Output each line from the one that contains "Given: Click the chrome web store logo" to the final line of the data below, exactly, and include nothing else.

##### INFORMATION SUPPLIED

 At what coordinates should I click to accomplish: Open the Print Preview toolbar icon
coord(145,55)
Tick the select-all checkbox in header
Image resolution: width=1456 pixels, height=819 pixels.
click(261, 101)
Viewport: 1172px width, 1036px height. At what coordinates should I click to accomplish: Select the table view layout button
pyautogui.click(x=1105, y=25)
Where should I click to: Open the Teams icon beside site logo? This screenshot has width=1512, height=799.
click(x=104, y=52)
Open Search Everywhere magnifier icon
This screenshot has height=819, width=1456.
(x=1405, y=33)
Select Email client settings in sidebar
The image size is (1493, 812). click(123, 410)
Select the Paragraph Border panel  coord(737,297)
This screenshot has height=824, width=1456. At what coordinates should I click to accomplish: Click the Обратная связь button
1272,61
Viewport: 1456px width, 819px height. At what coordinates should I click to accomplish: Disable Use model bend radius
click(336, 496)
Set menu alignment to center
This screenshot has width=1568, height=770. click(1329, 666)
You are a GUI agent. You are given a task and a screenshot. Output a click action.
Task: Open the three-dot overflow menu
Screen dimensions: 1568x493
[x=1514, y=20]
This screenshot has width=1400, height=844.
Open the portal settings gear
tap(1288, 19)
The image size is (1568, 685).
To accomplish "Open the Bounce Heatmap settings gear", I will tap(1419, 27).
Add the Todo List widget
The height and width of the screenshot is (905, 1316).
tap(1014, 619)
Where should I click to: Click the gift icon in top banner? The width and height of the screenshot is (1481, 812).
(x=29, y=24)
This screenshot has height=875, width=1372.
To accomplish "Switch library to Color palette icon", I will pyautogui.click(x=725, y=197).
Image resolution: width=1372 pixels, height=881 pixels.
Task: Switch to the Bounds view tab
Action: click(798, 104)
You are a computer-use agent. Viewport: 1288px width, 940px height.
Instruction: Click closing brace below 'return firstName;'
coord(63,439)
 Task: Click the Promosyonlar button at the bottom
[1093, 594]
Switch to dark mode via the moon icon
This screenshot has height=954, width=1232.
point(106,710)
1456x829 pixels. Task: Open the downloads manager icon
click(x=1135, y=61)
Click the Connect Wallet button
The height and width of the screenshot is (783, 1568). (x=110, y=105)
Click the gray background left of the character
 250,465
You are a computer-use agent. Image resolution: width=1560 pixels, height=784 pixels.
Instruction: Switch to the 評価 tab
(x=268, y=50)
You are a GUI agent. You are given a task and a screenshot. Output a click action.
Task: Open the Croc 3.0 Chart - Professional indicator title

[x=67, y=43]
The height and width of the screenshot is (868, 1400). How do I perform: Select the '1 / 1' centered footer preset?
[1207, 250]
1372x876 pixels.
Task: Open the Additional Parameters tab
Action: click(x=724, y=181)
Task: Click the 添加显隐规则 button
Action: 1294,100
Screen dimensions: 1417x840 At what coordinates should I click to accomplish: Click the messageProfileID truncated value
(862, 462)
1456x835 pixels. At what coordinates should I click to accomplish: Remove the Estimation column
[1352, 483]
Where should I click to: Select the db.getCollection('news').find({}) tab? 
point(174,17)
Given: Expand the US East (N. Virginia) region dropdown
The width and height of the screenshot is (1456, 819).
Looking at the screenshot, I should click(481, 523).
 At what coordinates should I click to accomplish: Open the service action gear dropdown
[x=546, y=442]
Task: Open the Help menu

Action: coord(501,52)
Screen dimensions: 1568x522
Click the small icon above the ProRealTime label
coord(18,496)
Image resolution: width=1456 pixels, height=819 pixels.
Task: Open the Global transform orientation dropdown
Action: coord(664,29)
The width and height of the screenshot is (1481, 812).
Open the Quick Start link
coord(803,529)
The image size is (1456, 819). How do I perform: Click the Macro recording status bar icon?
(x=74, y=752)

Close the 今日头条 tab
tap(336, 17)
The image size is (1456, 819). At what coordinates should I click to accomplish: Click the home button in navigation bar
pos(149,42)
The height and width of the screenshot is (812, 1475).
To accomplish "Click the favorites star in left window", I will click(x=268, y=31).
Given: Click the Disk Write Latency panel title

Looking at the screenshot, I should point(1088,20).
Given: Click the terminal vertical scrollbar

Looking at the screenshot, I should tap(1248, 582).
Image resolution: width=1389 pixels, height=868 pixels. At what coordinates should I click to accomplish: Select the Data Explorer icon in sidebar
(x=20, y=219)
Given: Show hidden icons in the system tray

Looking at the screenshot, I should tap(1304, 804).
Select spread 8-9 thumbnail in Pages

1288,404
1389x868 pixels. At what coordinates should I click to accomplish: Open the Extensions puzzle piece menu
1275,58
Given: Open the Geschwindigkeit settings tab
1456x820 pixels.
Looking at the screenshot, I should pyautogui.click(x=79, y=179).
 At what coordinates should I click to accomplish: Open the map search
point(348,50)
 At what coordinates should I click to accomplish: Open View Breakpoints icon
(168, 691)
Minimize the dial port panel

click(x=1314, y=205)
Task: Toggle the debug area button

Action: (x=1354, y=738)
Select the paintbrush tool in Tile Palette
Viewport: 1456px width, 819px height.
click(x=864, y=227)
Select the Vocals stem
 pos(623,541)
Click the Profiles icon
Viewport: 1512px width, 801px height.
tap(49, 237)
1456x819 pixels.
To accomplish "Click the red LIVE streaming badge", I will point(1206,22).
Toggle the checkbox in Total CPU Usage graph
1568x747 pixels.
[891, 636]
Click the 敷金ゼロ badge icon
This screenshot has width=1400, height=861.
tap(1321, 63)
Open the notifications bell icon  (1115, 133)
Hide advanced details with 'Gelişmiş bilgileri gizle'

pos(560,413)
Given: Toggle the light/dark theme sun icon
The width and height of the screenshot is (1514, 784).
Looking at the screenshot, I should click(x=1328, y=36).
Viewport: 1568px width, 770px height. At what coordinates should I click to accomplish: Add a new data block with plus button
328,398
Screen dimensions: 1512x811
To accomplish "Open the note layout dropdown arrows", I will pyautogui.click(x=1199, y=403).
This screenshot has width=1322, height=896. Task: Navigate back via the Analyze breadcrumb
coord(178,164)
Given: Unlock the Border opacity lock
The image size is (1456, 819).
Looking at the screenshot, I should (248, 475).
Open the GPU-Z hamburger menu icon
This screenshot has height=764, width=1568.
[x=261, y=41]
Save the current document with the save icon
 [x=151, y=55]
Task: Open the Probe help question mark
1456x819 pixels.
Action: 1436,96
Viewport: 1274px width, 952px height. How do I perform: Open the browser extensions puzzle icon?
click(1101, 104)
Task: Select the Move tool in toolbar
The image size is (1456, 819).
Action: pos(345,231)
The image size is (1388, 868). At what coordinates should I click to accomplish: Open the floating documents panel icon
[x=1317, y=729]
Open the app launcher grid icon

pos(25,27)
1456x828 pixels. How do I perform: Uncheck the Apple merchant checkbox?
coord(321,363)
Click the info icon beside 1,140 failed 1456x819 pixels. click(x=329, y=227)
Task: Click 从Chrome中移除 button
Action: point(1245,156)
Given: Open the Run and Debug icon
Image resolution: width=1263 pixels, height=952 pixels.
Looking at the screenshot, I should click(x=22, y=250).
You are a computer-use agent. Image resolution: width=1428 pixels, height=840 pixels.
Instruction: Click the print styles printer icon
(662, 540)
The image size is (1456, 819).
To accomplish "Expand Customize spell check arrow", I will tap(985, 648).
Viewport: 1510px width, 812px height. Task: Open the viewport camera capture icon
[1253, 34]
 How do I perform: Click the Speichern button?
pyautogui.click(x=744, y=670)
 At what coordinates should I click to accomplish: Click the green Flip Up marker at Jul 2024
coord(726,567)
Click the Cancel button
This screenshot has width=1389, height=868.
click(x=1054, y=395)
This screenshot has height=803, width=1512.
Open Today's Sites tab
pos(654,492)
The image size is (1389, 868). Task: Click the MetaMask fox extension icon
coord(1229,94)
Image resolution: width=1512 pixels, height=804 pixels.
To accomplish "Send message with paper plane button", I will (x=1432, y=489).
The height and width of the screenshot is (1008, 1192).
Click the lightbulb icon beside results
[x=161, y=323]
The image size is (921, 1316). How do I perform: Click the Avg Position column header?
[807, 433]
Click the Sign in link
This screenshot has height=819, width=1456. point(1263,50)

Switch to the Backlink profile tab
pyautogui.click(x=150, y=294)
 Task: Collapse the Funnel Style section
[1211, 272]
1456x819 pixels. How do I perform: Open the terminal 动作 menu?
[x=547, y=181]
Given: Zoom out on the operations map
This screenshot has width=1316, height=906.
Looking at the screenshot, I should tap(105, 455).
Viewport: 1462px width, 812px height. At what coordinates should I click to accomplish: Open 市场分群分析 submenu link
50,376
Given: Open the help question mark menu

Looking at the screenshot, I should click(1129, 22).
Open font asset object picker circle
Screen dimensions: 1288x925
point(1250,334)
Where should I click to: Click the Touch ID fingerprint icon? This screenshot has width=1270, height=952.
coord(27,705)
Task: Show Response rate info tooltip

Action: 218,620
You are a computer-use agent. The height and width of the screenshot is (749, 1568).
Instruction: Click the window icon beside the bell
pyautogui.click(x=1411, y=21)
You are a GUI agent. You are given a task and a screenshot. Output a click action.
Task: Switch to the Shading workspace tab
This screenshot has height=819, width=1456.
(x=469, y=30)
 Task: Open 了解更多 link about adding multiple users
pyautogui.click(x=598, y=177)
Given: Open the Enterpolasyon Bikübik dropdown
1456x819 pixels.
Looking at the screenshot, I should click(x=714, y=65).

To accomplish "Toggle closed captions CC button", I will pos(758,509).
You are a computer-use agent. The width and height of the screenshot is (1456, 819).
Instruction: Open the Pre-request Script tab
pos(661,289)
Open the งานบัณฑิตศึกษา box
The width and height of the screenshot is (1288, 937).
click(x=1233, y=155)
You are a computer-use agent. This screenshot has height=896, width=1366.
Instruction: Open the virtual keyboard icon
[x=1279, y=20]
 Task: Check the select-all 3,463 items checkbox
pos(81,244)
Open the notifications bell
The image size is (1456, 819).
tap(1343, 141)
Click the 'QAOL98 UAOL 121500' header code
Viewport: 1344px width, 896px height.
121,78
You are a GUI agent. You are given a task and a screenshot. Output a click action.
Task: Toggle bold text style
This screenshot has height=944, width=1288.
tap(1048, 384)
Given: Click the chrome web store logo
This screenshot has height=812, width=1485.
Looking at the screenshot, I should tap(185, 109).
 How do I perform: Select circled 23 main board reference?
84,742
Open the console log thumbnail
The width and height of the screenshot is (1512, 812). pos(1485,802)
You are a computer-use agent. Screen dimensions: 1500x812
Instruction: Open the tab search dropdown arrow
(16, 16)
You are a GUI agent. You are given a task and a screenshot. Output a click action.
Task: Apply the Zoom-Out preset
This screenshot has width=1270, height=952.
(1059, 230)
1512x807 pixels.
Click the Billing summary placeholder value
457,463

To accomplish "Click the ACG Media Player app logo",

##########

→ **SOLUTION TO THIS TASK**
Given: Click the chrome web store logo
This screenshot has height=812, width=1485.
Looking at the screenshot, I should tap(185, 109).
 How do I perform: Select circled 23 main board reference?
84,742
Open the console log thumbnail
The width and height of the screenshot is (1512, 812). pos(1485,802)
You are a computer-use agent. Screen dimensions: 1500x812
Instruction: Open the tab search dropdown arrow
(16, 16)
You are a GUI agent. You are given a task and a screenshot. Output a click action.
Task: Apply the Zoom-Out preset
This screenshot has width=1270, height=952.
(1059, 230)
1512x807 pixels.
Click the Billing summary placeholder value
457,463

To accomplish "Click the ACG Media Player app logo",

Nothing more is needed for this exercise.